I think it's fascinating how the difficulty totally changed the game for me. Monsters weren't things to hunt down, but damage soaks only eliminated when you had time to spare. Shortcuts launch you across sections of the map as you race from anomaly to anomaly. Your health when you spend time exploring is easily supplemented by the troves of treasure in the nooks and crannies. But when you're on a time crunch, your health is suddenly limited by the genius decision to have each boss permanently slice away a bar, and you are forced to reckon with 1-2 slivers - which is fine! you shouldn't be taking hits anyway, and if you are, monster resets shouldn't be bothering you because killing them is a waste of time!
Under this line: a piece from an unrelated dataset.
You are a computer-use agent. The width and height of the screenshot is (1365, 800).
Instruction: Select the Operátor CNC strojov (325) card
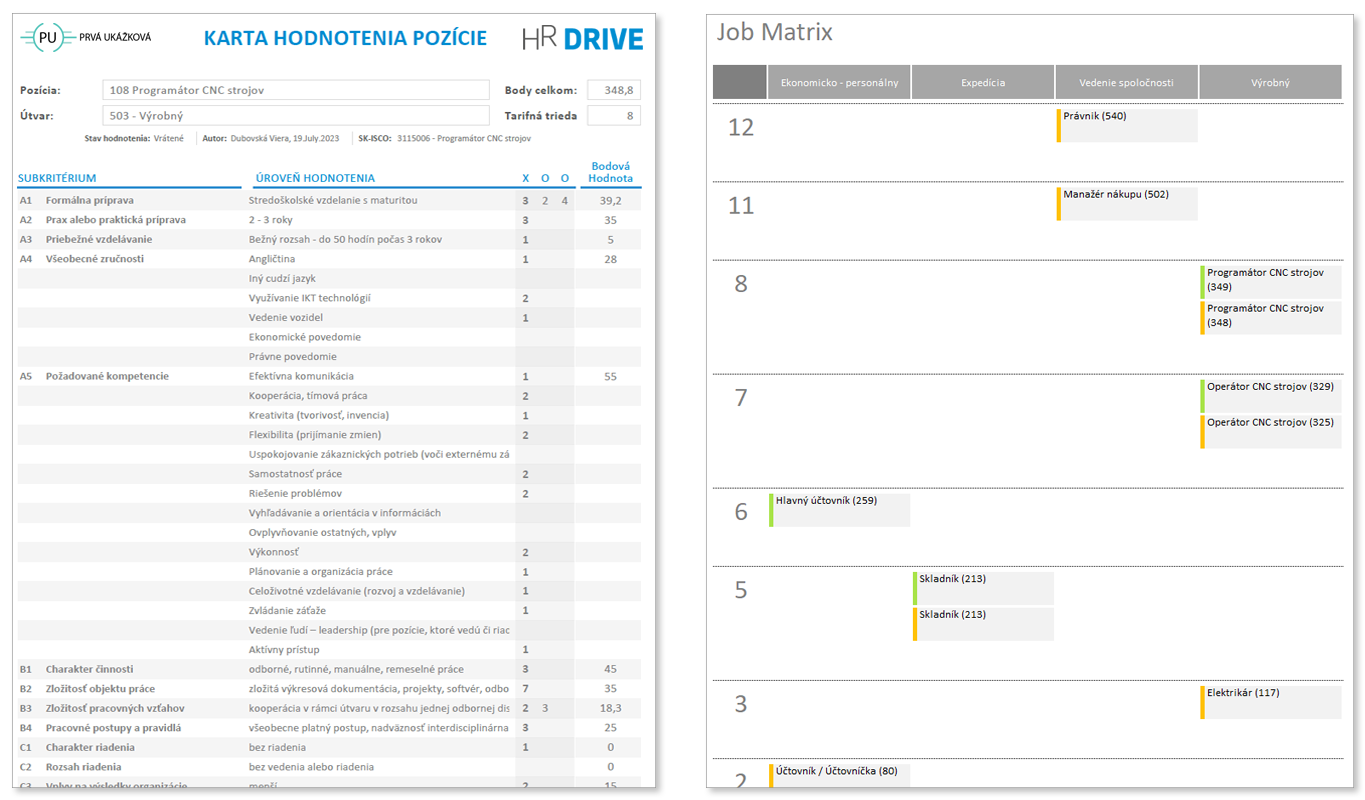point(1271,431)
So this becomes one of the few games where I said "actually let's turn up the difficulty" as well as one of the games where I sat down and started a new game as soon as I finished the last. A memorable gem for me. (Still way too much dialogue, though, especially if you're trying to speed through!)

In like 10 years there will be a handful of "Disco Elysium"-likes. We can only hope those games to come grace us with the same humor, heft, and brutal political takedowns contained in their predecessor.

i was genuinely sad when there was no more game left to play. i finished and immediately went back just to tool around because moving around in this game is SO FUN. i would finish challenges and say, out loud, "that was fun", like a simp.

part of it is that it's super legible. you aren't left guessing what you're supposed to do, moving fast is clearly the best option and poking around the shrubbery is obviously pointless. jump points and grind rails are always clear, and the hardest thing is occasionally finding a grapple point with your eyes while you're speeding along (and, ok, fine the boss fights can be a bit... finnicky) (however the difficulty settings are beautiful and reasonable and perfect in that i was able to finish this game without feeling too stressed, but sufficiently challenged)

another part is that the level design is super cool. it takes medium advantage of its setting with a fair number of "impossible" vertical rises and perspective/gravity shifts, but mostly: the colors! the glorious colors!

i actually found the writing super overwrought and while I liked the voice actress I ended up turning the voices off because it just kept tripping over itself. way too invested in its own lore when i would have preferred a Souls-ian lack of exposition. however thats such a minor criticism when its just such a joy to move in this game.